**SUPPLIED MATERIAL**

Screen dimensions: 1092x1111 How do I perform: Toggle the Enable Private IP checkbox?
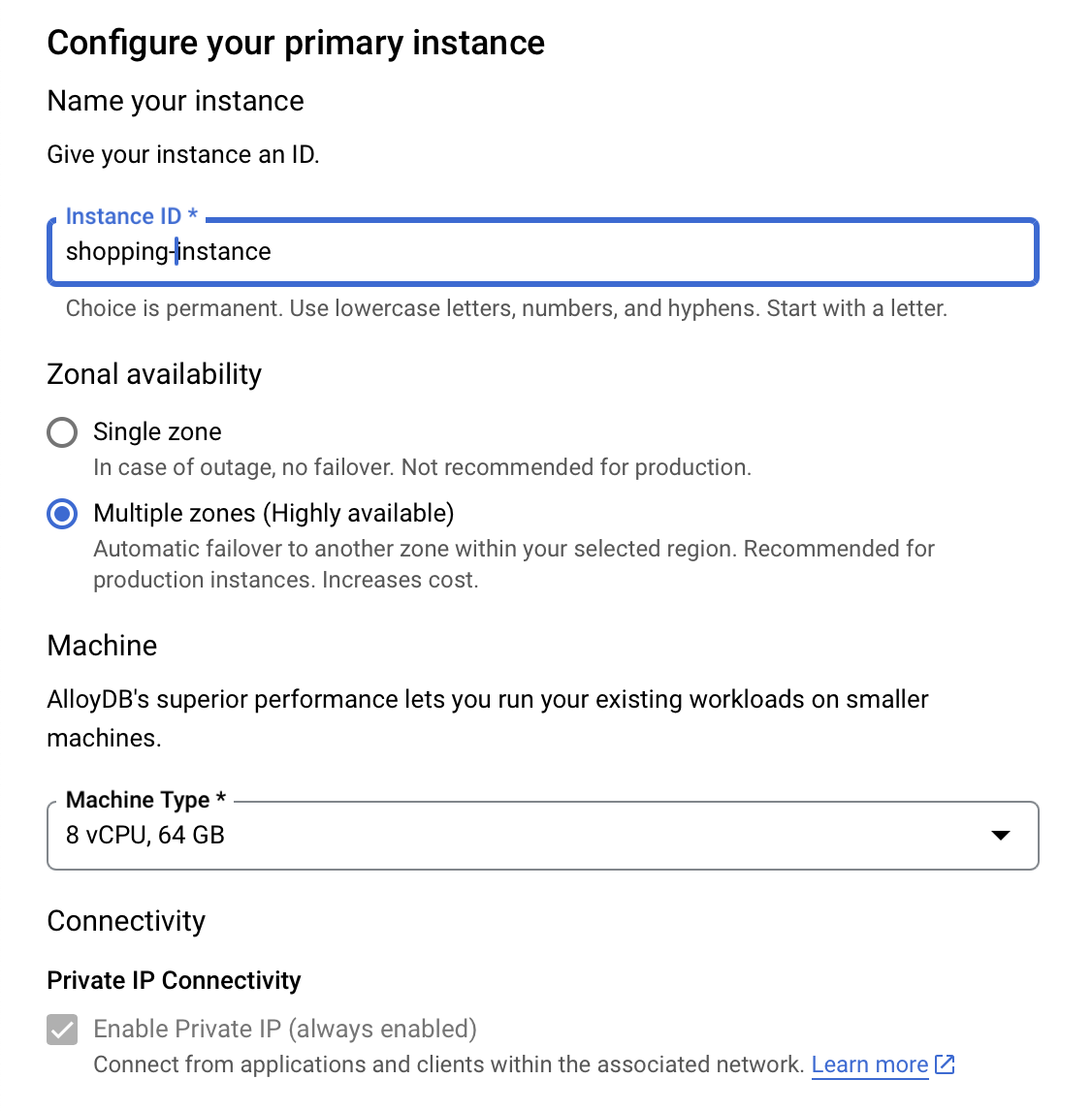coord(62,1030)
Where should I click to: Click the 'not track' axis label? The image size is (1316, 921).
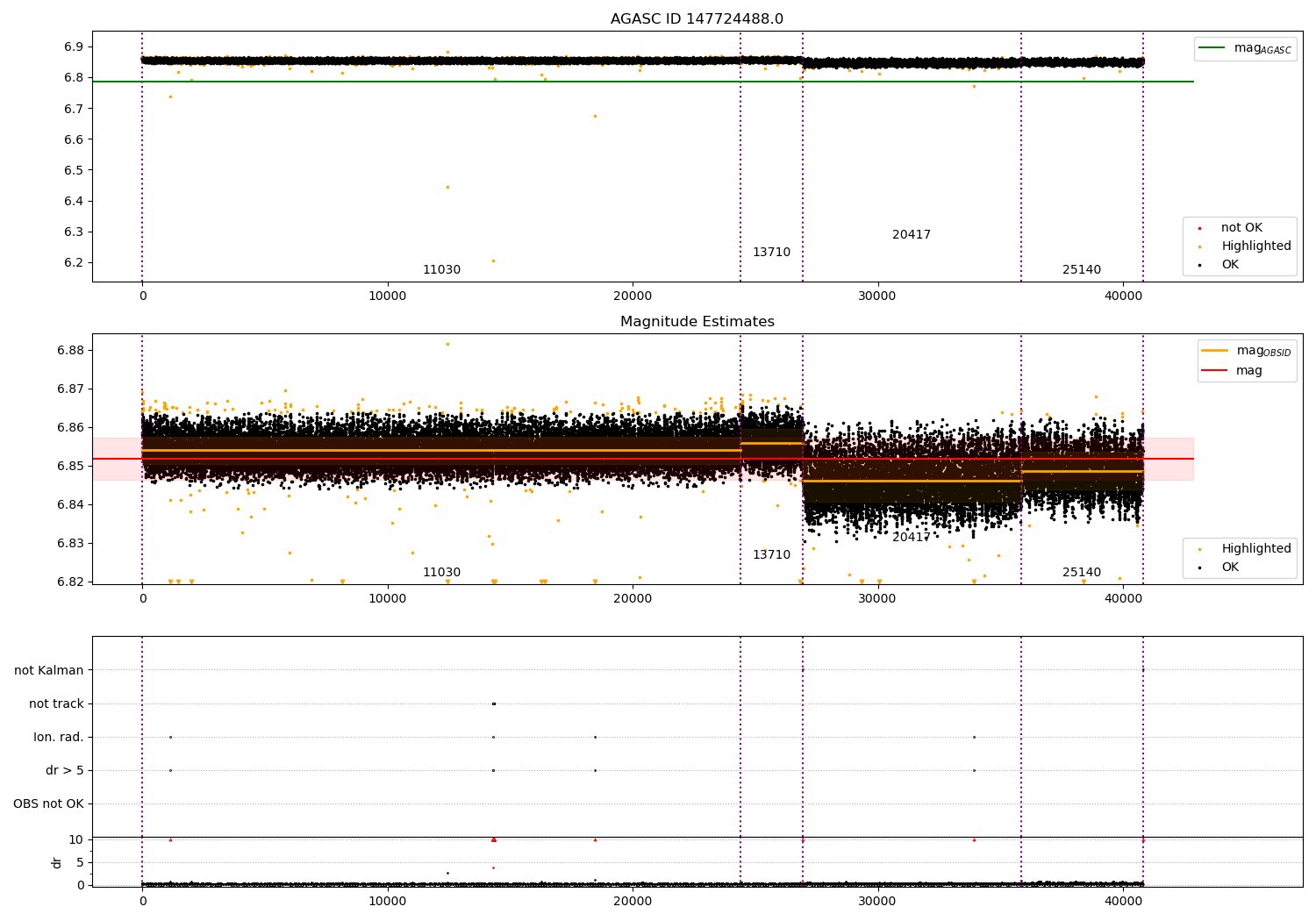(56, 704)
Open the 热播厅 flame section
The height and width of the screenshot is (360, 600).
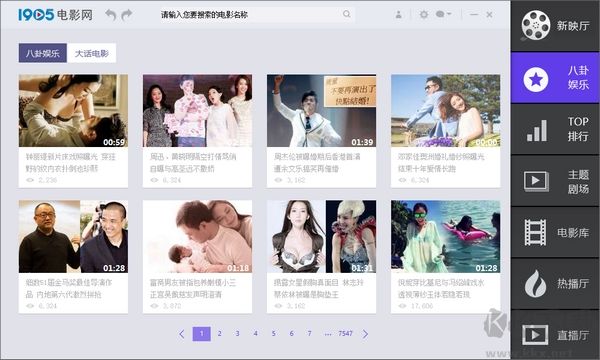tap(555, 283)
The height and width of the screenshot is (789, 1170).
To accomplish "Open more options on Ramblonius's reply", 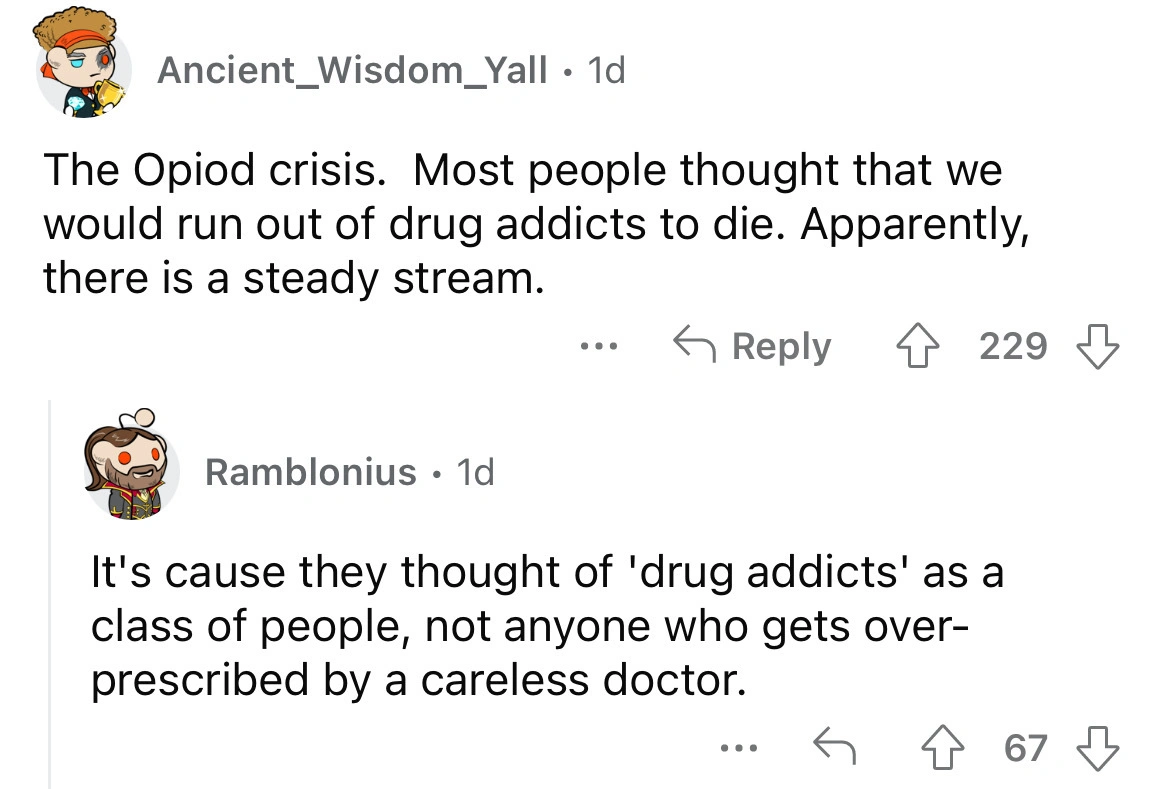I will click(739, 747).
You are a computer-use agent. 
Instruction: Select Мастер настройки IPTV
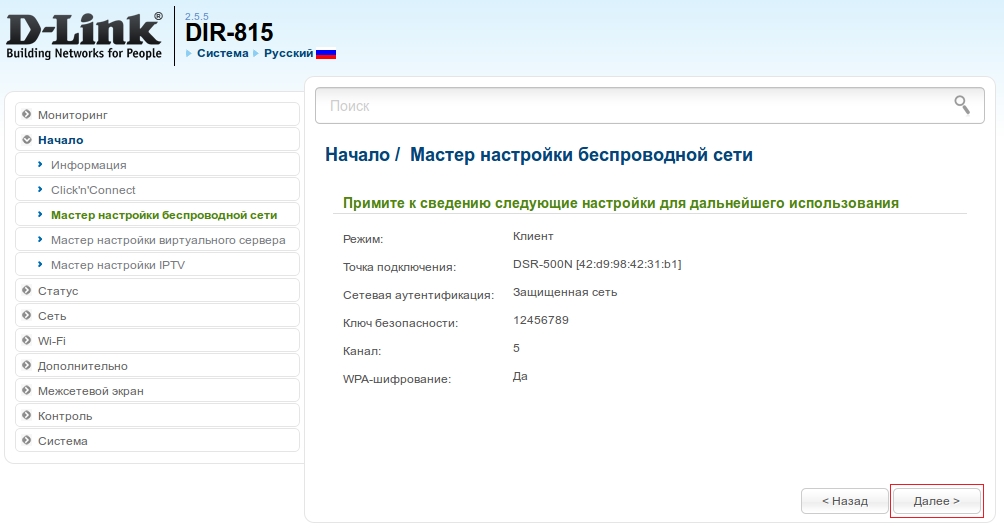pyautogui.click(x=117, y=265)
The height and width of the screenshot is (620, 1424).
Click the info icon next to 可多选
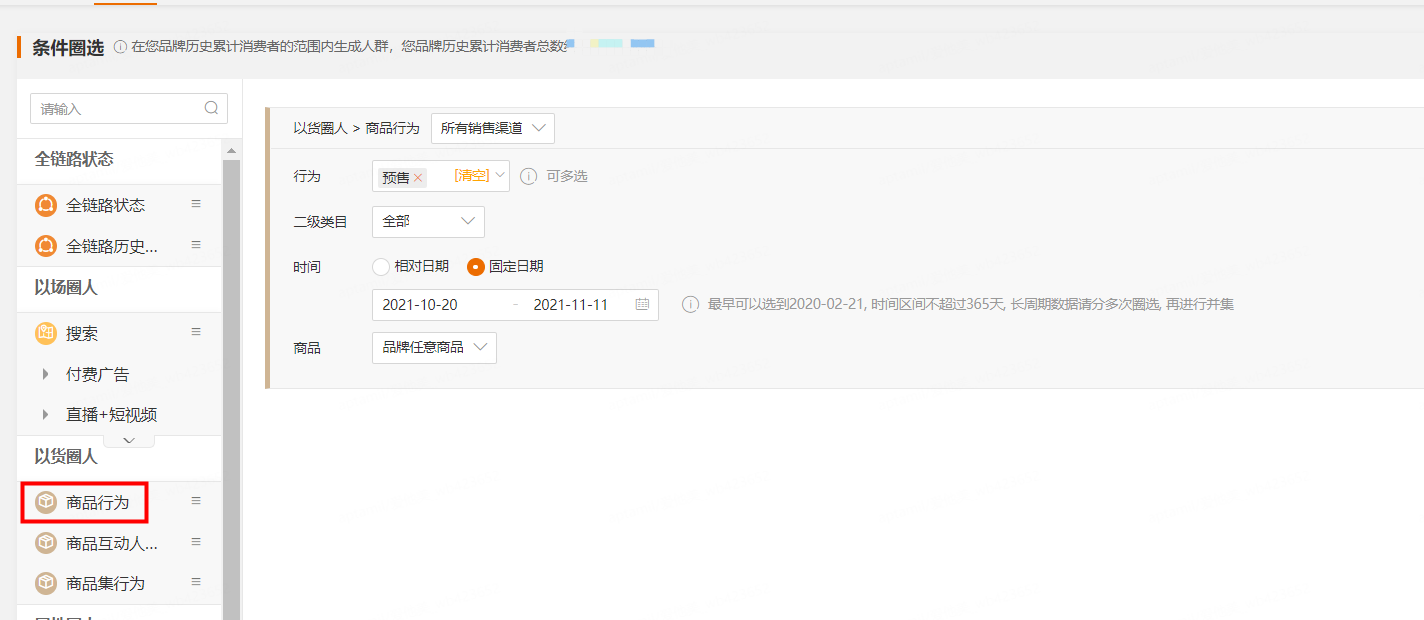tap(528, 176)
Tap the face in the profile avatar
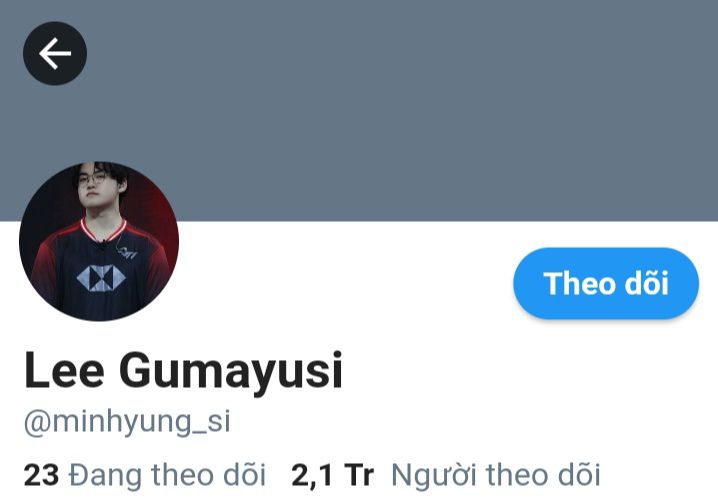Viewport: 718px width, 501px height. click(98, 187)
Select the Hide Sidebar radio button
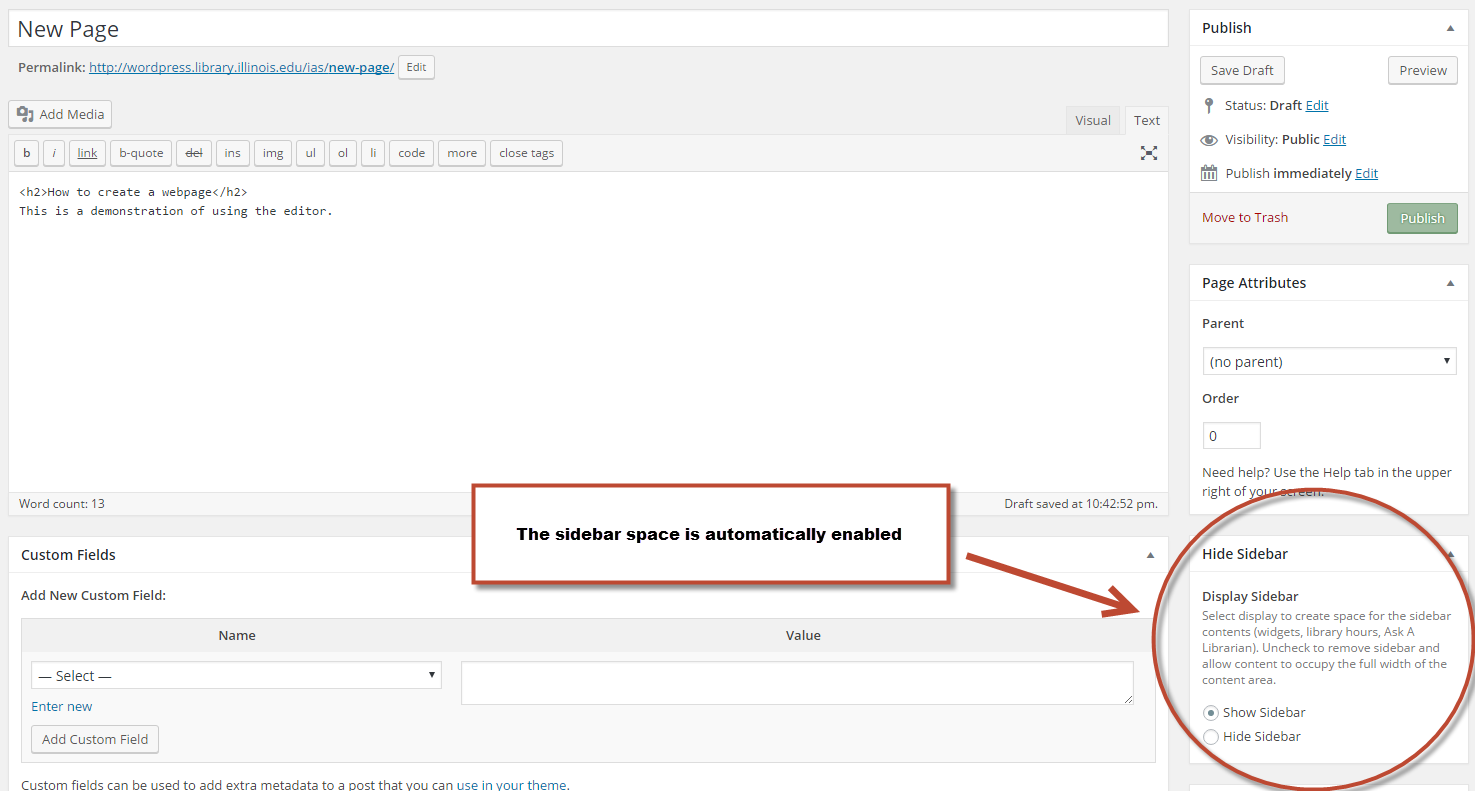Screen dimensions: 1475x791 tap(1211, 737)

**PROBLEM DESCRIPTION**
Return exactly the lines from the one containing "Instruction: Select Мастер настройки IPTV" through the end of the records, leaving out every picture.

**YOUR RESPONSE**
Instruction: Select Мастер настройки IPTV
pyautogui.click(x=117, y=265)
The height and width of the screenshot is (620, 1424).
Click the info icon next to 可多选
tap(528, 176)
Tap the face in the profile avatar
Viewport: 718px width, 501px height. click(98, 187)
Select the Hide Sidebar radio button
Screen dimensions: 1475x791 tap(1211, 737)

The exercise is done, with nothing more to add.